Exercise prompt :: From the entries below, return only the lines starting at the one that contains "Details (389, 333)" and ending at the one that contains "Fahrzeuge (129, 140)", exactly as they stand.

Recorded data ::

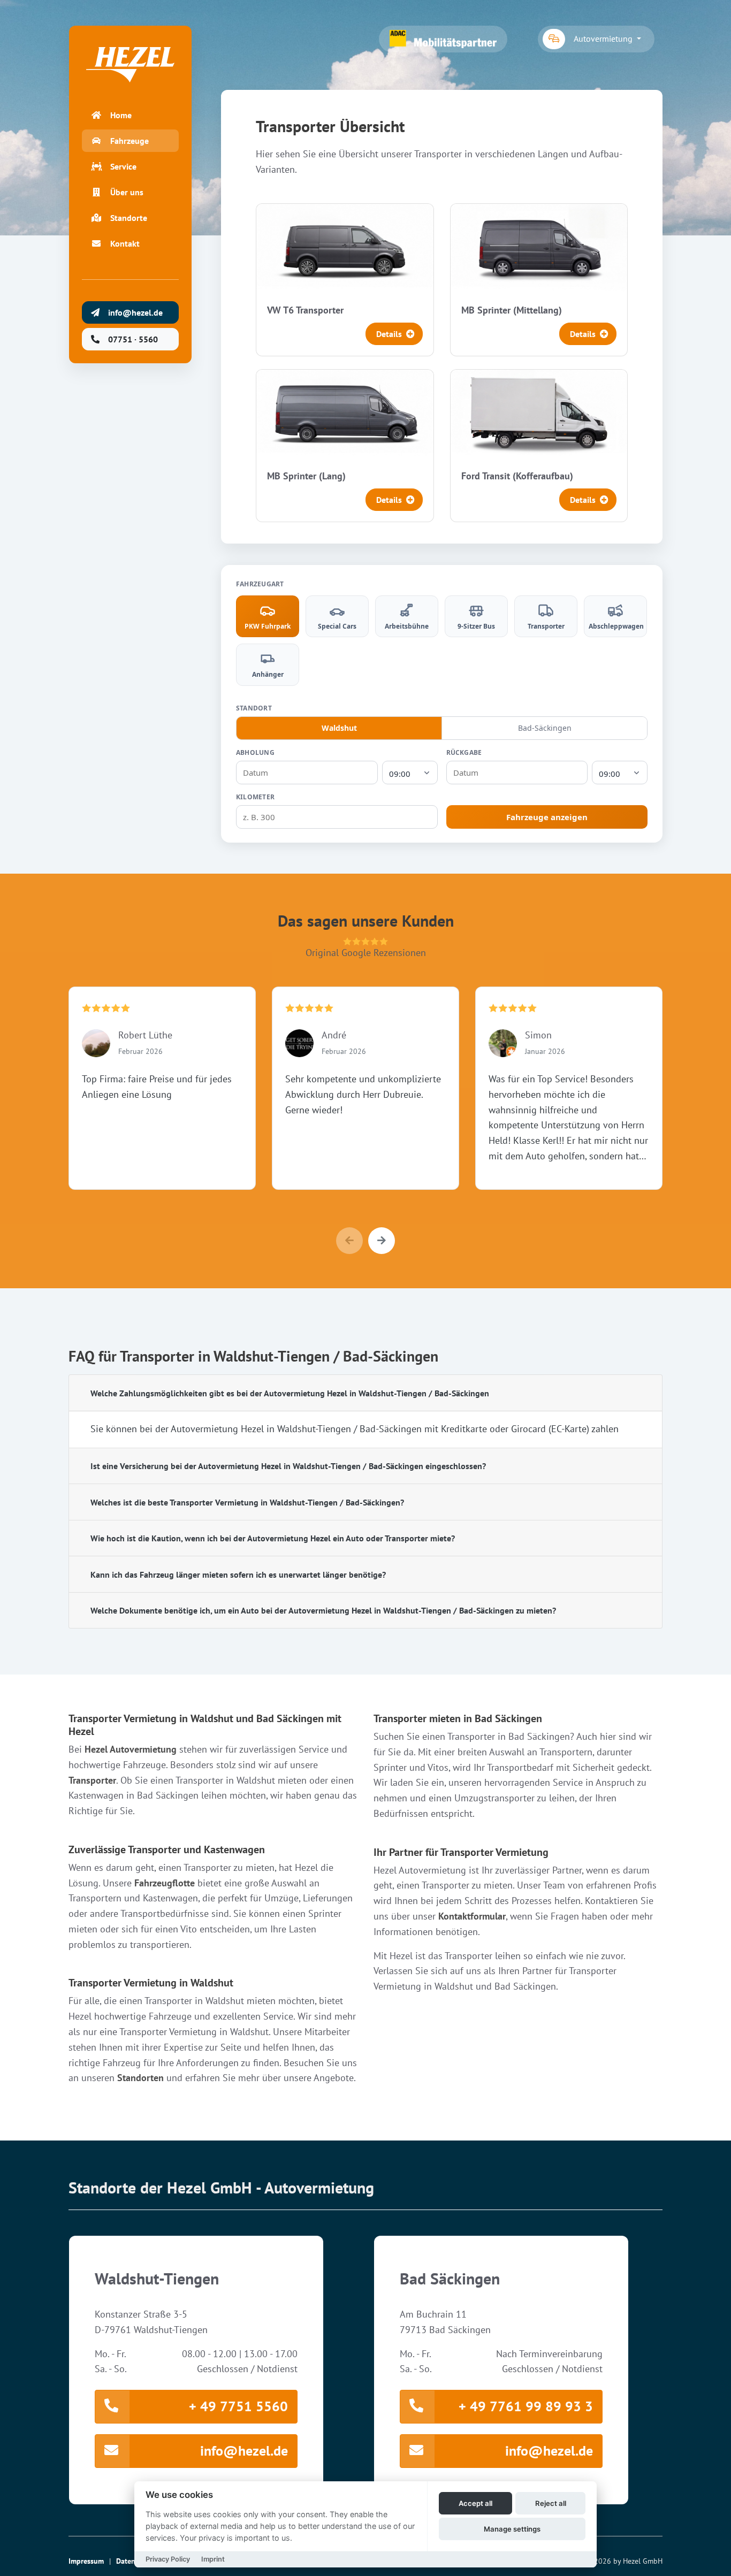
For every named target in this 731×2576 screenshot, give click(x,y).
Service (123, 166)
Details (389, 333)
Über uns (126, 192)
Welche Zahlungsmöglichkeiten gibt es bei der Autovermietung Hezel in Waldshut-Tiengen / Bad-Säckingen (289, 1393)
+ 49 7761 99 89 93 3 (526, 2406)
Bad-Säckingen (545, 728)
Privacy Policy (168, 2559)
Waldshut (339, 728)
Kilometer (255, 796)
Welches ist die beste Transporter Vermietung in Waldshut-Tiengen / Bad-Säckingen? (247, 1502)
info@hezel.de (244, 2450)
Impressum (86, 2561)
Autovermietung (604, 38)
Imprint (213, 2559)
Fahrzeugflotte (164, 1883)
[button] (381, 1240)
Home (121, 115)
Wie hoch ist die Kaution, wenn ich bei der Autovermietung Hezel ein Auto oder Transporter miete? (272, 1538)
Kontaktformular (472, 1916)
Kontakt (125, 243)
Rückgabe (464, 752)
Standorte (128, 217)
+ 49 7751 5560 (238, 2406)
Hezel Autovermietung (131, 1749)
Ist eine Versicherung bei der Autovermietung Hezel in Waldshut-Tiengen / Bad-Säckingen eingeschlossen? (288, 1466)
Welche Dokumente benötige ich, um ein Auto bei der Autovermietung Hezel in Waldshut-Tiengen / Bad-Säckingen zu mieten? (323, 1610)
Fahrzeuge (129, 140)
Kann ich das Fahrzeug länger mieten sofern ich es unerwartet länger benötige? (238, 1574)
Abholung (255, 752)
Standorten (140, 2077)
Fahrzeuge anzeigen (547, 817)
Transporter (92, 1780)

Output below ::
Details (389, 333)
Über uns (126, 192)
Welche Zahlungsmöglichkeiten gibt es bei der Autovermietung Hezel in Waldshut-Tiengen / Bad-Säckingen (289, 1393)
+ 49 7761 99 89 93 3 (526, 2406)
Bad-Säckingen (545, 728)
Privacy Policy (168, 2559)
Waldshut (339, 728)
Kilometer (255, 796)
Welches ist die beste Transporter Vermietung in Waldshut-Tiengen / Bad-Säckingen? (247, 1502)
info@hezel.de (244, 2450)
Impressum (86, 2561)
Autovermietung (604, 38)
Imprint (213, 2559)
Fahrzeugflotte (164, 1883)
[button] (381, 1240)
Home (121, 115)
Wie hoch ist die Kaution, wenn ich bei der Autovermietung Hezel ein Auto oder Transporter miete? (272, 1538)
Kontaktformular (472, 1916)
Kontakt (125, 243)
Rückgabe (464, 752)
Standorte (128, 217)
+ 49 7751 5560 (238, 2406)
Hezel Autovermietung (131, 1749)
Ist eine Versicherung bei der Autovermietung Hezel in Waldshut-Tiengen / Bad-Säckingen eingeschlossen? (288, 1466)
Welche Dokumente benötige ich, um ein Auto bei der Autovermietung Hezel in Waldshut-Tiengen / Bad-Säckingen zu mieten? (323, 1610)
Fahrzeuge (129, 140)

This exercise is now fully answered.